● TASK PROMPT:
Reproduce every text line of the rows below without changing a word, and leave the pictures out of your answer.

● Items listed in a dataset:

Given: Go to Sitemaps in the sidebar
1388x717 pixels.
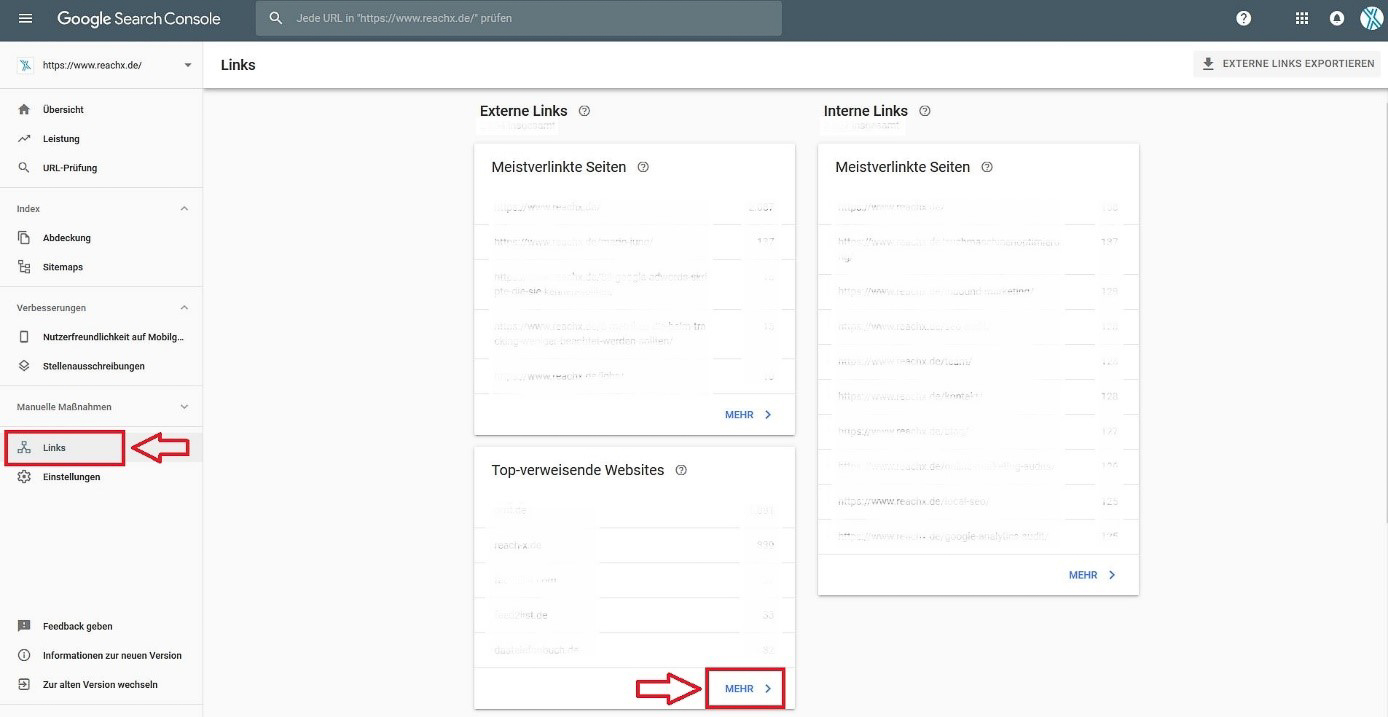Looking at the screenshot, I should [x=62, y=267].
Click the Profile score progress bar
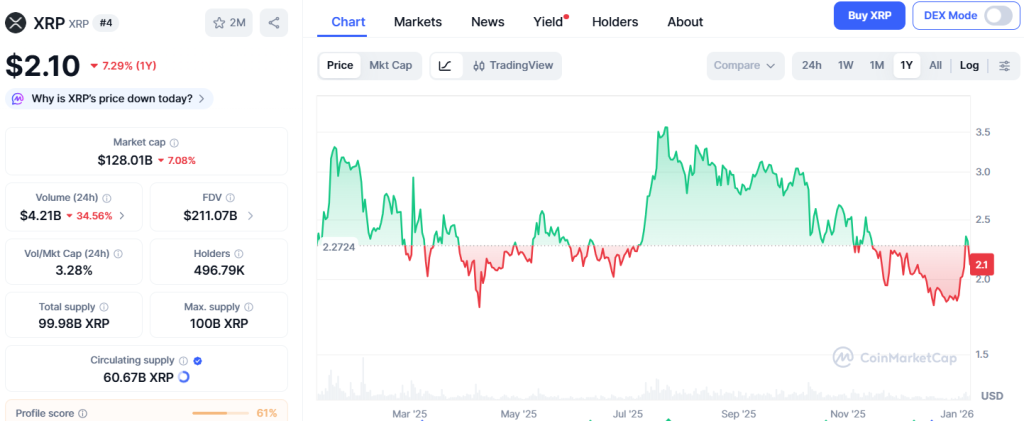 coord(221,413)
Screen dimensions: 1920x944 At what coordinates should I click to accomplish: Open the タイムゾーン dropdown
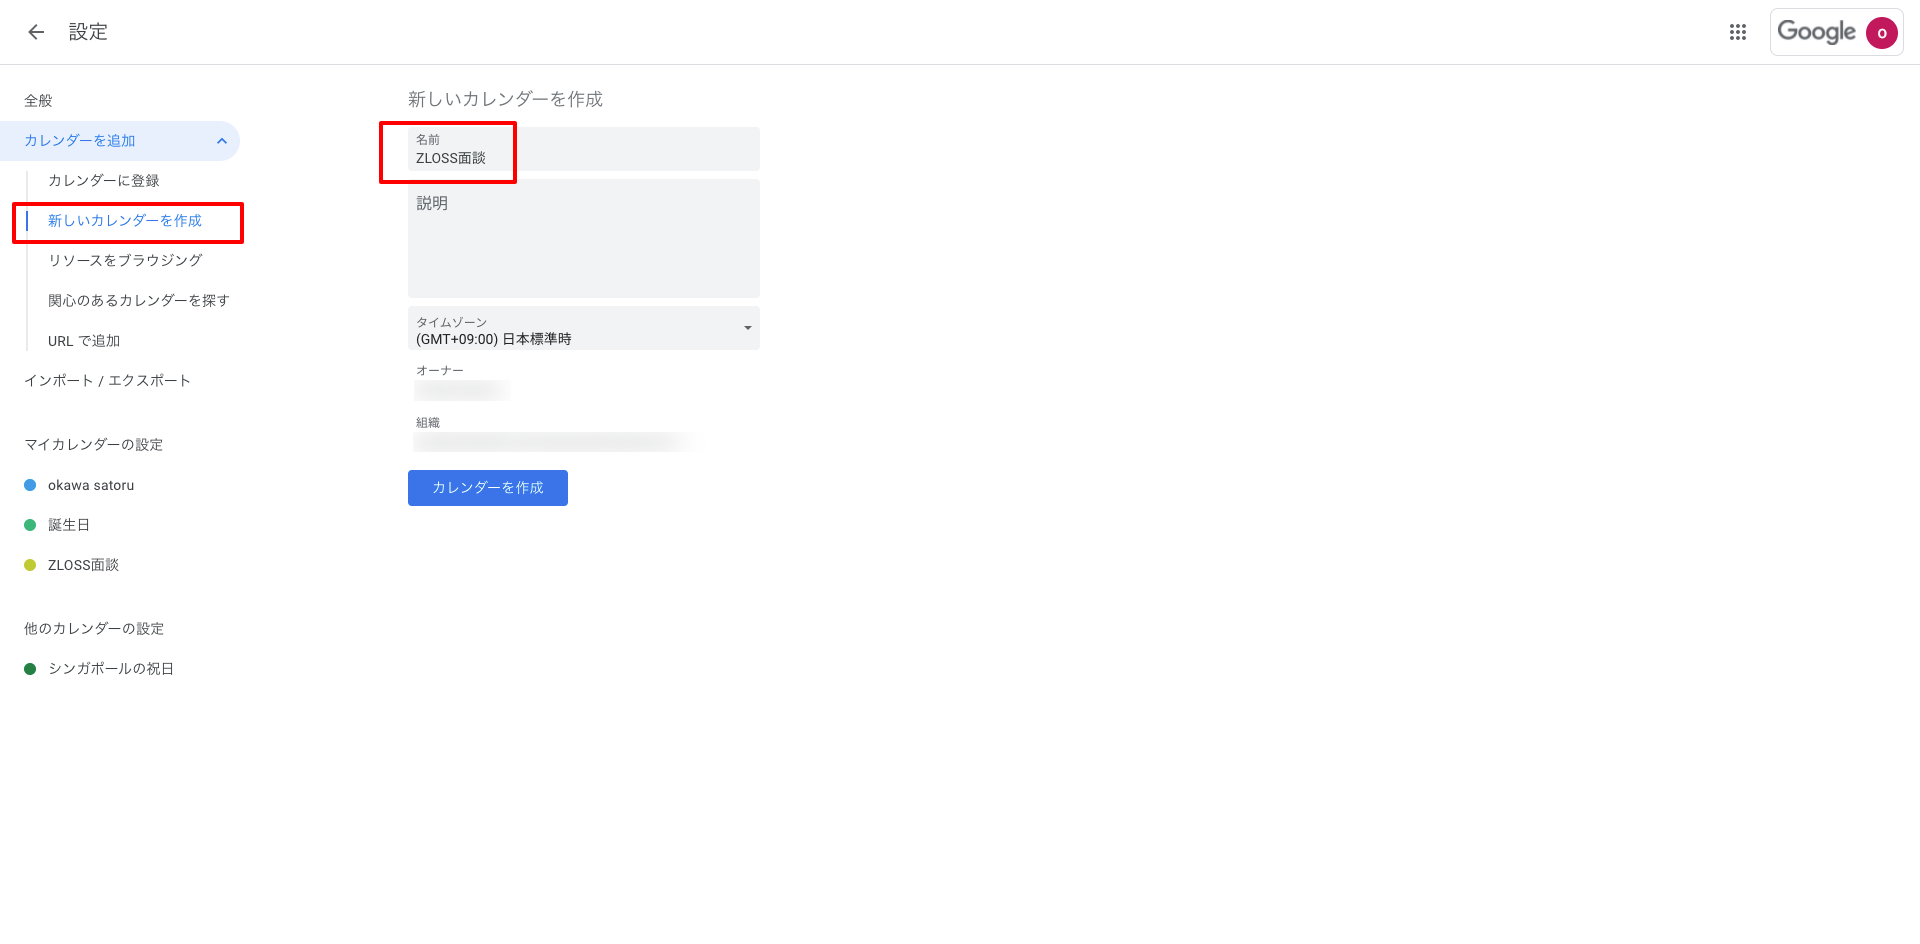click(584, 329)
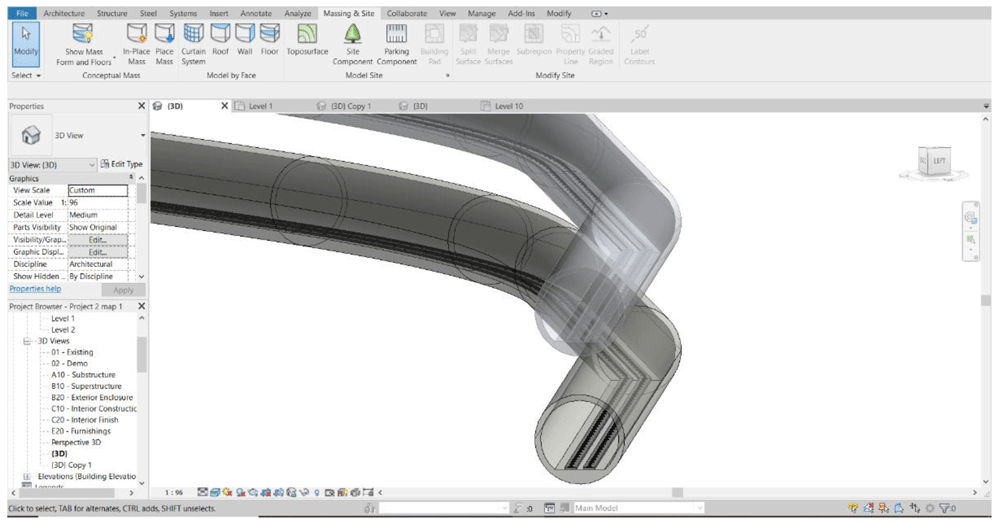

● COMPLETE OUTPUT:
Given: Go to Sitemaps in the sidebar
1388x717 pixels.
Looking at the screenshot, I should [x=62, y=267].
Click the Profile score progress bar
 coord(221,413)
Screen dimensions: 1920x944 At what coordinates should I click to accomplish: Open the タイムゾーン dropdown
click(584, 329)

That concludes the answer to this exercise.